Look through the listing below and give the number of lines in which "will" occurs, nothing more.

---*---

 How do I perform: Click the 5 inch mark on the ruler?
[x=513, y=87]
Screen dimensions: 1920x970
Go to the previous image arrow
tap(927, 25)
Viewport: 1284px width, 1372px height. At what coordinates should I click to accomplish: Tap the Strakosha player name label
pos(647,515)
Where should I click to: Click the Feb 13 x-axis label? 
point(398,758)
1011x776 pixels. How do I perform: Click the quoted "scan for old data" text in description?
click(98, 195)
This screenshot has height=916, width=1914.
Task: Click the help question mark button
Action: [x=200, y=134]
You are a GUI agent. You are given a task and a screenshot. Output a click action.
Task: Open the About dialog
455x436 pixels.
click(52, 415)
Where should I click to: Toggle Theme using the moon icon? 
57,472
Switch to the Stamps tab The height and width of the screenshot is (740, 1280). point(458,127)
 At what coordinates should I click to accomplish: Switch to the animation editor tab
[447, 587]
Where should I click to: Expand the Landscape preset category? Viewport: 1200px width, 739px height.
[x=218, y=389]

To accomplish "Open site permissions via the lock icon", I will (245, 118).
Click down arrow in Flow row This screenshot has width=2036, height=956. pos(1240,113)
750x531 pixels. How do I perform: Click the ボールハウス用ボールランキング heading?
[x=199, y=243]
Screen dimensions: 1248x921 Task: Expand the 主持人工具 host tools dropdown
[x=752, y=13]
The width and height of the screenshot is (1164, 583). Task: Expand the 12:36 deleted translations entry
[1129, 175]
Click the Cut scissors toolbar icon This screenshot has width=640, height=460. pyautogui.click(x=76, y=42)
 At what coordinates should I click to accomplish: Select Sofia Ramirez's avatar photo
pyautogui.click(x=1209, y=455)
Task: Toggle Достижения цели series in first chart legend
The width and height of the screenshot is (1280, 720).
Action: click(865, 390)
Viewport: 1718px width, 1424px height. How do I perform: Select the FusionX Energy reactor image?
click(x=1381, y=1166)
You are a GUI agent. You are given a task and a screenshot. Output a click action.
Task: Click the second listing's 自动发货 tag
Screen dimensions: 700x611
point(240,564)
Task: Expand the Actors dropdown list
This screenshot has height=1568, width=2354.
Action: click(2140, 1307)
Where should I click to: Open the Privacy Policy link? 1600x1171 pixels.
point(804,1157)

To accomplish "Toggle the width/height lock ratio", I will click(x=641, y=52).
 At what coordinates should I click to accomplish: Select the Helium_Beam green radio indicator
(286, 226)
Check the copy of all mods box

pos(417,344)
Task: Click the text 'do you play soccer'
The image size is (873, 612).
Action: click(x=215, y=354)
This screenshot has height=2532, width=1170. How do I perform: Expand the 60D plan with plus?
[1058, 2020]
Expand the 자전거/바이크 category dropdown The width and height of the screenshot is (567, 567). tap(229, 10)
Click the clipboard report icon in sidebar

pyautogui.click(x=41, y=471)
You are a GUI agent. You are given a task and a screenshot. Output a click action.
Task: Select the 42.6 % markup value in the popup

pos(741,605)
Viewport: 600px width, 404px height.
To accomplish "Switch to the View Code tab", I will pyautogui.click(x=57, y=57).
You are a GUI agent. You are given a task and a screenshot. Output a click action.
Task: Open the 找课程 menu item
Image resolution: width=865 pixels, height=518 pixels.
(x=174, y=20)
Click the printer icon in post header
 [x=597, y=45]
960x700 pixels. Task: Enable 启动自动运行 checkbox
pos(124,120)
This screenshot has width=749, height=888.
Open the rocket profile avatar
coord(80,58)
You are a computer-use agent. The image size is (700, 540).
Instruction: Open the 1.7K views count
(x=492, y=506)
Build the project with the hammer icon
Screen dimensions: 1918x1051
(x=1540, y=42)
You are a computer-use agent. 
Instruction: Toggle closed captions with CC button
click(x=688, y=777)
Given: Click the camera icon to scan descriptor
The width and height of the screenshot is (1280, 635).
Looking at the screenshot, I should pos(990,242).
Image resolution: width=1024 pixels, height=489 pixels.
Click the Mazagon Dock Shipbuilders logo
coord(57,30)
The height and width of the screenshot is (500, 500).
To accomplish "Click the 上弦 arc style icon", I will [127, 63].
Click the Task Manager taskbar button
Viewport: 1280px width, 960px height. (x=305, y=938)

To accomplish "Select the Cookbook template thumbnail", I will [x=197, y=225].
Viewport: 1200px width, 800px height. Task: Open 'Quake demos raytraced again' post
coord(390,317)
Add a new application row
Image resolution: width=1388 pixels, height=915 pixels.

---*---

▶ **ANSWER TO THIS TASK**: 5